Все эти страны изменили ход своей истории. Они смогли перейти в иную траекторию развития. Словно самолет, который после долгого разгона поднял шасси и взлетел. Это переключение означает одно: необходимо изменить правила игры. И в первую очередь политические. Коротко говоря, власть не должна быть главным или даже единственным путем к богатству. Это называется переход от закрытой к открытой системе. Он и есть то переключение, которое позволяет лайнеру поднять шасси и взлететь. Путь к этому открытому состоянию долгий. Он сразу не дается. Нужен разгон.
Мой тезис состоит в том, что мы уже прошли почти все расстояние. Но «почти» не считается. Условно говоря, прошли сорок один километр, но не можем одолеть последний, сорок второй (аналогия с марафонской дистанцией. — Авт.).
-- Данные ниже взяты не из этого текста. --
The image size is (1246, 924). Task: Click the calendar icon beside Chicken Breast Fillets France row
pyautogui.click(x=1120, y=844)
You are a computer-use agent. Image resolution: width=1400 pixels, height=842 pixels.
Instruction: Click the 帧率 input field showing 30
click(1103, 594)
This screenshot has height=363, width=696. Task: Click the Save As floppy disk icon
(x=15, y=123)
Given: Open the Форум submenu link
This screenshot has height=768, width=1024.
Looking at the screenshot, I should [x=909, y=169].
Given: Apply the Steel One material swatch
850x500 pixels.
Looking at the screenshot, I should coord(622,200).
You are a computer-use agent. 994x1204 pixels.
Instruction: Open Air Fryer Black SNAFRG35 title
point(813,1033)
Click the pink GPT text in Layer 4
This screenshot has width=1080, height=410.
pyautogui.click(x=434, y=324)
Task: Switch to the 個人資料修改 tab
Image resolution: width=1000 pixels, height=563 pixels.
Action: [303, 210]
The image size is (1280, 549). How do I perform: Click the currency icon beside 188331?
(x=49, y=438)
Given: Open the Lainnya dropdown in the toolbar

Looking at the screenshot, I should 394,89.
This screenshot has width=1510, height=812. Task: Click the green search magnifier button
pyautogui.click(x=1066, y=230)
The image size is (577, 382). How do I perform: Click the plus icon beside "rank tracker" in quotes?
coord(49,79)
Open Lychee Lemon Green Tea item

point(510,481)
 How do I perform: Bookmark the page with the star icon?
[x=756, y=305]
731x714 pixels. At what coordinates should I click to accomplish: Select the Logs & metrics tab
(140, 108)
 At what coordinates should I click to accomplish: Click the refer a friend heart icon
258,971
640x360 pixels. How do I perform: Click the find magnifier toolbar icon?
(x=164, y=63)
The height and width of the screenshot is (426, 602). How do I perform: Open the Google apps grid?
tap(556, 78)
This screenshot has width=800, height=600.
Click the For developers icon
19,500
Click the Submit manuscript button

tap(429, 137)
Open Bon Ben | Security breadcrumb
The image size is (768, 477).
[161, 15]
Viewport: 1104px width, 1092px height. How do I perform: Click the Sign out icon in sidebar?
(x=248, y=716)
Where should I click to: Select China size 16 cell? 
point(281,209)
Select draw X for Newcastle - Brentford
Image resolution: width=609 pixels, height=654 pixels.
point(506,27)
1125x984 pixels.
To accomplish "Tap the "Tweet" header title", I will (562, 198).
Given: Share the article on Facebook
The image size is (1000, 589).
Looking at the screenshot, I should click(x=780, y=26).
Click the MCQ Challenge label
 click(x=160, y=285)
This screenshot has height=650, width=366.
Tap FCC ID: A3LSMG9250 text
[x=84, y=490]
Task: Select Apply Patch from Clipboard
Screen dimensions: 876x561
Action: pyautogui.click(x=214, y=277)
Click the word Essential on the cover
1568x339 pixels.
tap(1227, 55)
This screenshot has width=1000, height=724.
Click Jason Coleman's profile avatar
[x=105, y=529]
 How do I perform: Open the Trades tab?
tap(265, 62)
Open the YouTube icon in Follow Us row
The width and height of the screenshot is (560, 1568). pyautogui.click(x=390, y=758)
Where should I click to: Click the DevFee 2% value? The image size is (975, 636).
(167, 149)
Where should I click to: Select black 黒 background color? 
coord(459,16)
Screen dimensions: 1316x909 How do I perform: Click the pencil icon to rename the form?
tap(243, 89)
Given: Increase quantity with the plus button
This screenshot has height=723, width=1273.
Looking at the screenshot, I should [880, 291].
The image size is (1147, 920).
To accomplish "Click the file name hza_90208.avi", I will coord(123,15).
А без пересечения финишной прямой прохождение дистанции не засчитывается.
История показывает, что переход от закрытой к открытой системе — это движение исключительно в одну сторону. Многие сходят с дистанции или, наоборот, возвращаются. У меня сейчас ощущение и даже страх, что мы понемногу начинаем отступать в другую сторону.
— Вопрос, который задаю всем. Мы можем утратить свою государственность?
— Теоретически все возможно. Даже то, что на нас упадет астероид. Но из всех неприятностей утрата державности — наименее вероятна. Украина уже состоялась как государство, как нация — далеко не идеальная, но стойкая.
Вопрос только, каким станет это государство, с какой скоростью будет развиваться.
Сейчас, даже в состоянии войны, мы имеем два-три процента годового прироста валового внутреннего продукта. Это почти чудо. Но, чтобы развиваться хорошо, этого слишком мало. Так мы будем догонять свою соседку Польшу еще лет двадцать. А вот если будет пять-семь процентов, это произойдет за несколько лет.
То есть опять вопрос в переключении механизмов. Чем выше скорость, тем меньшую цену мы заплатим за преобразования. А у нас сейчас низкая скорость.
Конечно, война — очень серьезное испытание. Но вспомните историю: сколько мы уже пережили глубоких кризисов? Не раз казалось, что еще немного — и страна исчезнет. Ее ведь неоднократно записывали в безнадежные…
Украина очень сильный игрок, на мой взгляд. Но нашу энергию надо превратить во что-то большее. А это уже вызов политическим классам.
— И что нам делать дальше?
— Если бы я знал, что делать, то был бы президентом Украины. То есть я знаю что, но не знаю как. Как создать новый политический класс, который смог бы «перезапустить» страну? Возможно, нужно больше времени. Из-за многих проблем, которые мы унаследовали от СССР, и тех, которые создали сами по причине долгого отсутствия реформ, мы как бы обречены на медлительность. Со всеми вытекающими последствиями — кризисами, революциями, нестабильностью, коррупцией и так далее.
Главное, однако, что Украина не сдается. Она отбивается и брыкается. Падает и встает. И даже ослабленная она продолжает двигаться. Это упорство не может не вызывать симпатию. Думаю, что рано или поздно оно будет вознаграждено. Главное — не сдаваться.